Portanto, isso nada tem a ver diretamente com os 30% de aprovação popular de Bolsonaro nem com sua ousada e perspicaz capacidade de iniciativa política (lembremos que o establishment político brasileiro não demonstrou nenhum medo ou pudor em manter na cadeia um dos líderes mais populares do país, à altura com cerca de 50% de intenções de voto para presidente), não remete à falta de “coragem” dos presidentes da Câmara e do Senado ou do STF, e tão menos está submetido à ausência de uma ação sincera e abnegada das principais lideranças políticas em prol de uma “frente ampla”. Tem a ver, antes, com a sobredeterminação dos interesses materiais em jogo.

O estado avançado de decomposição das instituições da República, produto de anos de crise política e econômica, a fratura do movimento sindical frente às novas relações de trabalho na cidade e no campo, o afastamento objetivo de qualquer força partidária da tarefa fundamental de mobilização popular e da sociedade civil (algo que o bolsonarismo tem sabido fazer, a seu modo), e, por fim, a elevada imprevisibilidade de uma situação que parece simplesmente incontrolável, enfraquecem ainda mais os atores políticos de parte a parte. Frente a essa debilidade generalizada do campo político, só resta o acotovelamento de uma disputa ansiosa pelo melhor lugar no coração desta elite econômica – que, de sua parte, não está lá muito disposta a qualquer “sacrifício pelo país”.

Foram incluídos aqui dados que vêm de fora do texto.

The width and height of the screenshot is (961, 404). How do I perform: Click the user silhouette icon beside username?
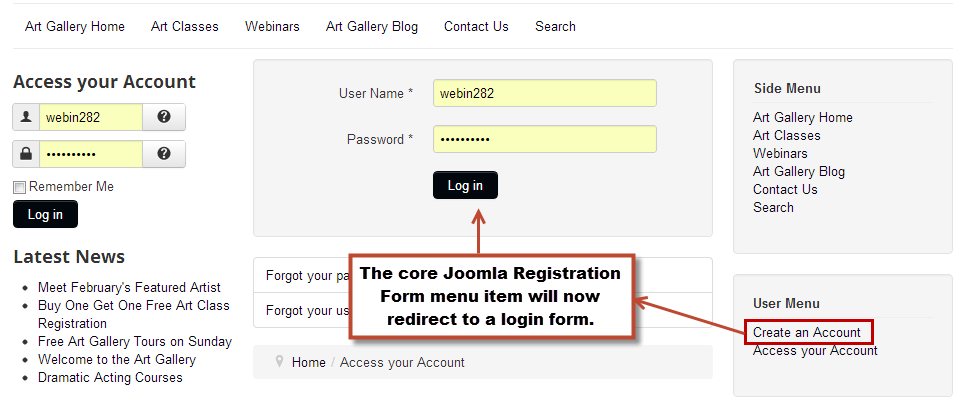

Frente a esta “mútua anulação” de forças políticas no campo institucional, o que podem, de fato, Maia, Alcolumbre e os ministros do STF? O que pode a grande imprensa, que a despeito de sua aberta oposição cultural e, agora, “sanitária” e moral, a Bolsonaro, cerra fileiras junto ao mesmo consenso econômico de ocasião? O que pode Ciro Gomes, com seu intelecto privilegiado, em seus apelos por um projeto nacional-desenvolvimentista e indústria forte, vaiado em plena Confederação Nacional da Indústria durante a campanha de 2018 (contra um Bolsonaro ovacionado)? O que pode Lula, com sua conhecida verve e capacidade de negociação, em seus apelos por consciência e moderação a banqueiros e grandes empresários, “que nunca ganharam tanto” como em seu governo, em prol de uma retomada daquele que ele e seu partido fantasiaram ser o “algoritmo perfeito” da conciliação de classes no Brasil? O que podem, enfim, os apelos à razão e ao bom-senso científico da minoritária oposição de esquerda brasileira?

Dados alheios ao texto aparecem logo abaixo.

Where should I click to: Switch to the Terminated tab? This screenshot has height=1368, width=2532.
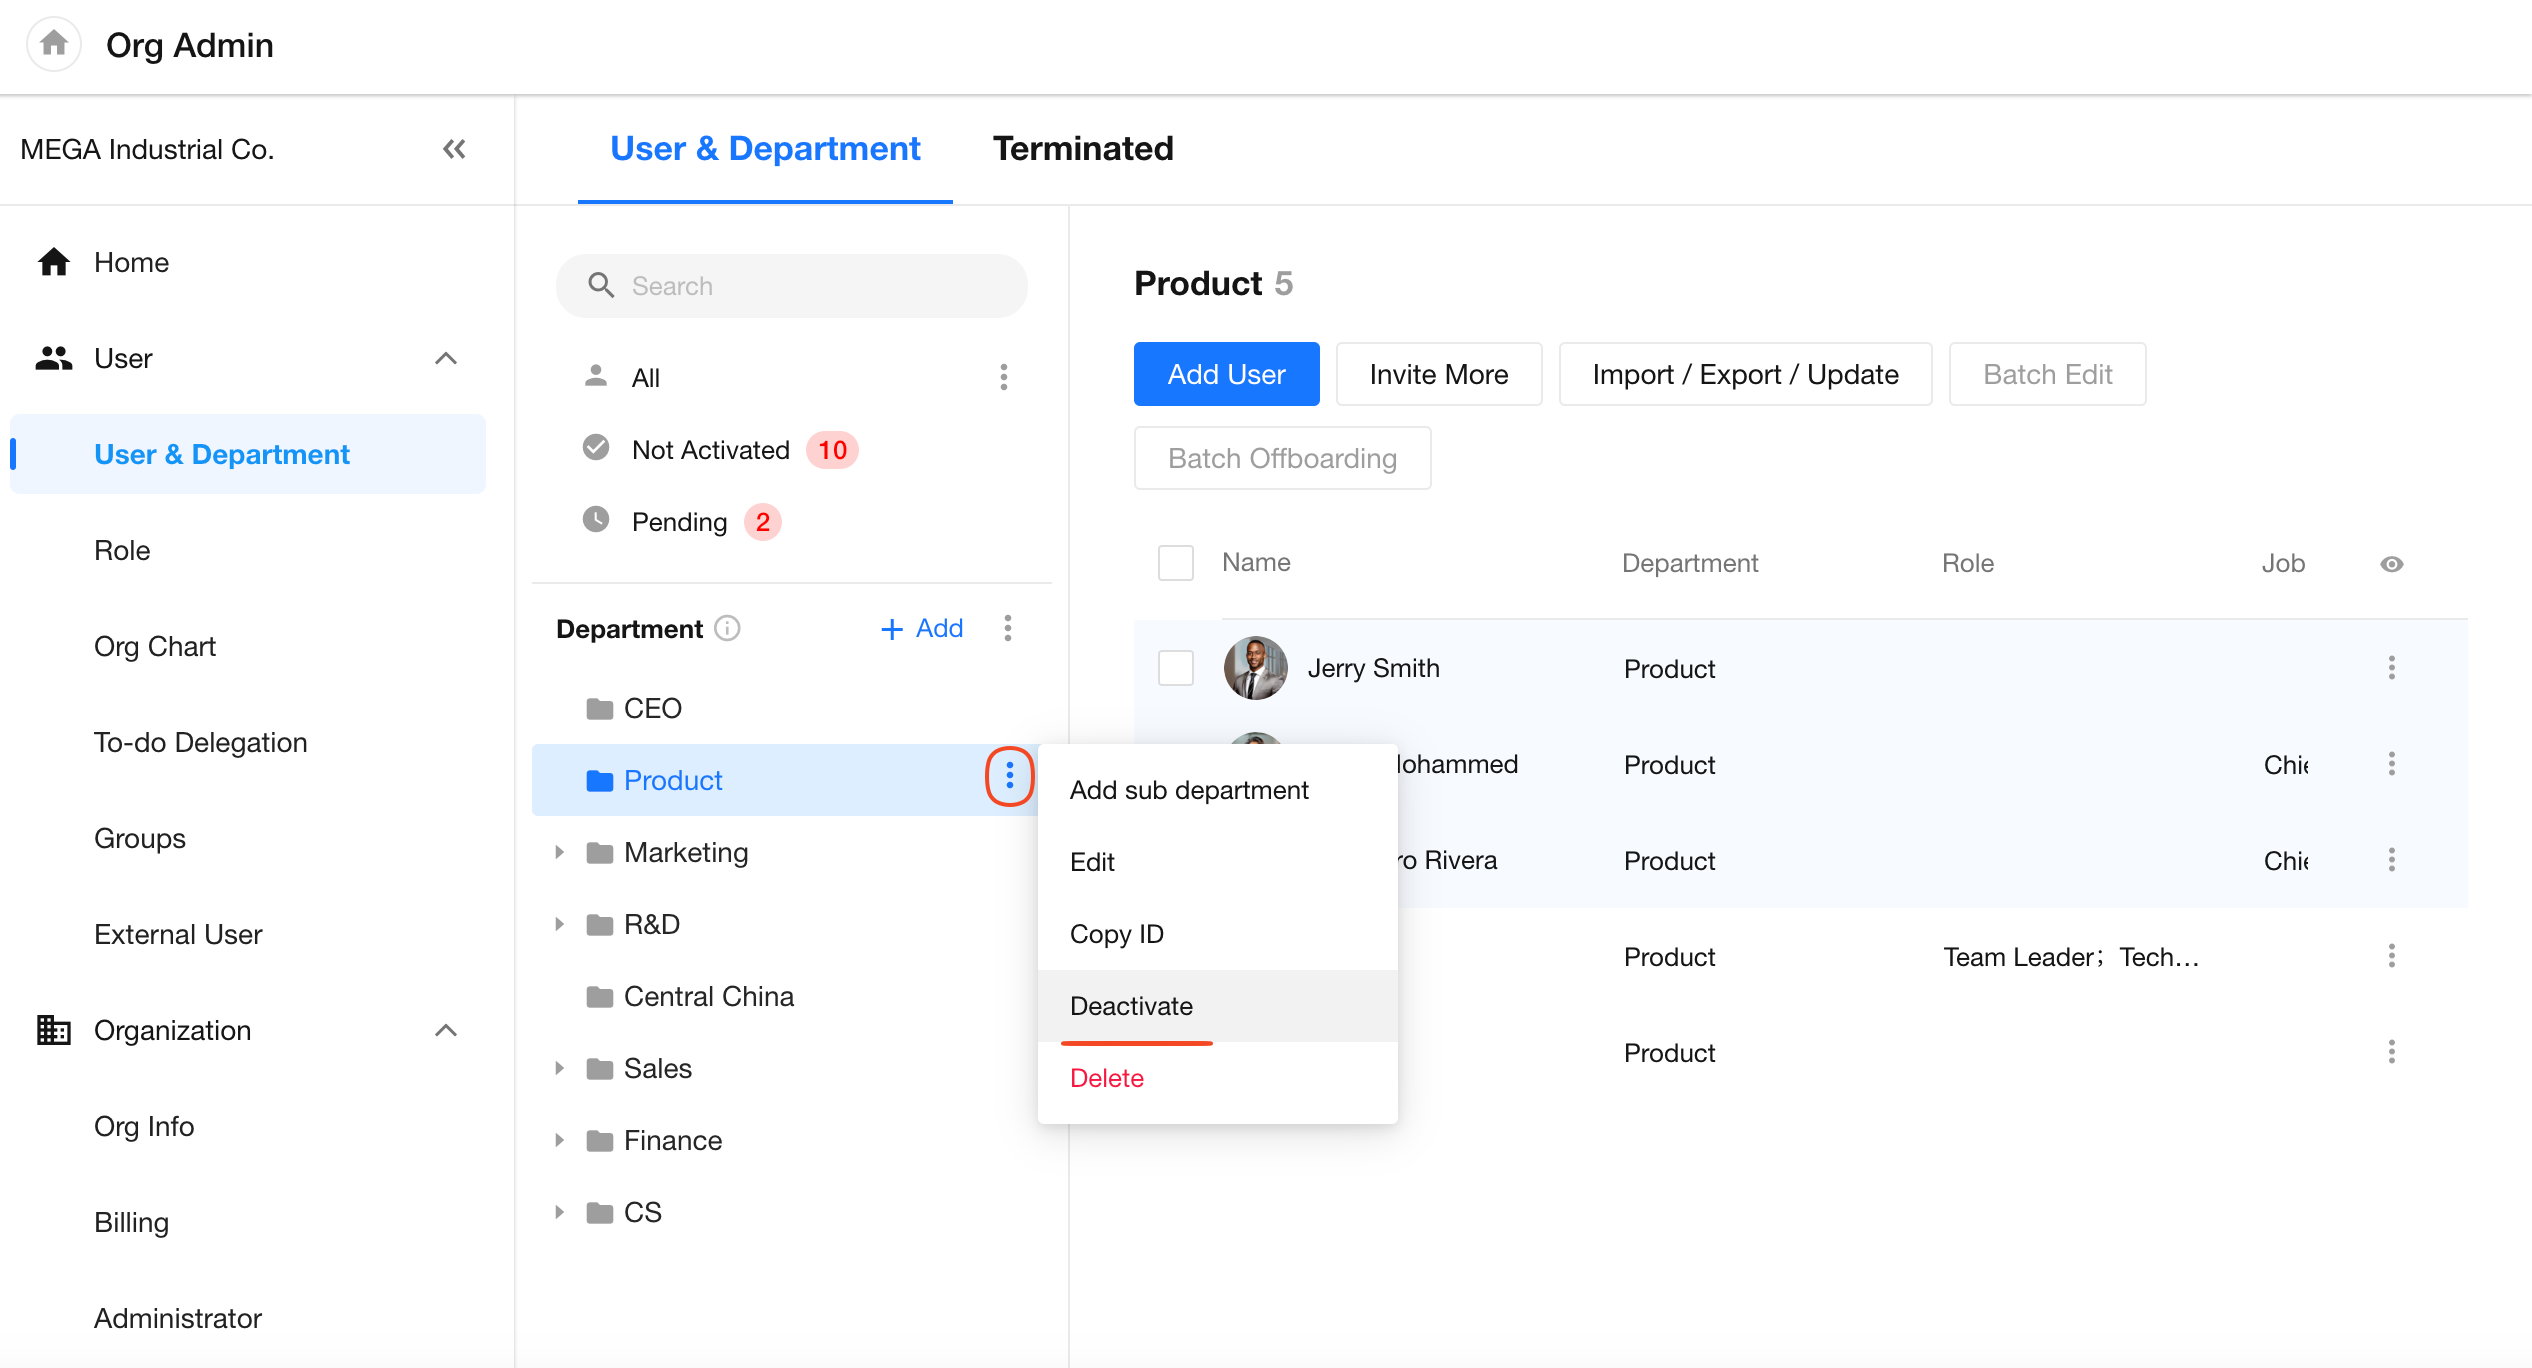[x=1083, y=148]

Eis, portanto, o paradoxo de uma nação à beira do abismo: o programa econômico hegemônico em marcha ao mesmo tempo em que é apresentado e defendido como a única saída unificada possível para a crise é, na verdade, ele mesmo, o próprio motivo de base para a manutenção e intensificação da crise, uma vez que aprofunda o esgarçamento do tecido social e, assim, a deterioração política do país. Eis aí a macabra “frente ampla” da política brasileira – que inclui a quase todos, até mesmo, direta ou indiretamente, setores relevantes da chamada “oposição”. Àqueles mais à esquerda do espectro político, que estão fora deste consórcio, restou a posição de meros espectadores dos acontecimentos, completamente alheios a qualquer protagonismo político real.

É que enquanto as oposições e seus líderes se atêm ao mencionado jogo do “andar de cima”, cujo espaço para a movimentação se torna a cada vez mais restrito, as maiorias sociais são jogadas à própria sorte e ao desespero, com risco crescente de adesão, dada a escassez de alternativas concretas, à base de mobilização de bolsonaristas e igrejas neopetencostais que compõem sua aliança. Incapaz de mobilizar e se conectar com este setor popular, a oposição, que diz representar a civilização contra a barbárie, aparece como apenas mais outra defensora de um “luxo”, um privilégio disponível a poucos neste país periférico e desigual flagelado pela pandemia: o de ficar em casa e cuidar da própria saúde. Assim, conforme se agrava a situação, as oposições, particularmente à esquerda, são tragicamente empurradas ao papel de bode expiatório de um desfecho contra o qual supostamente mobilizam todas as suas energias: a violência, o autoritarismo e a morte.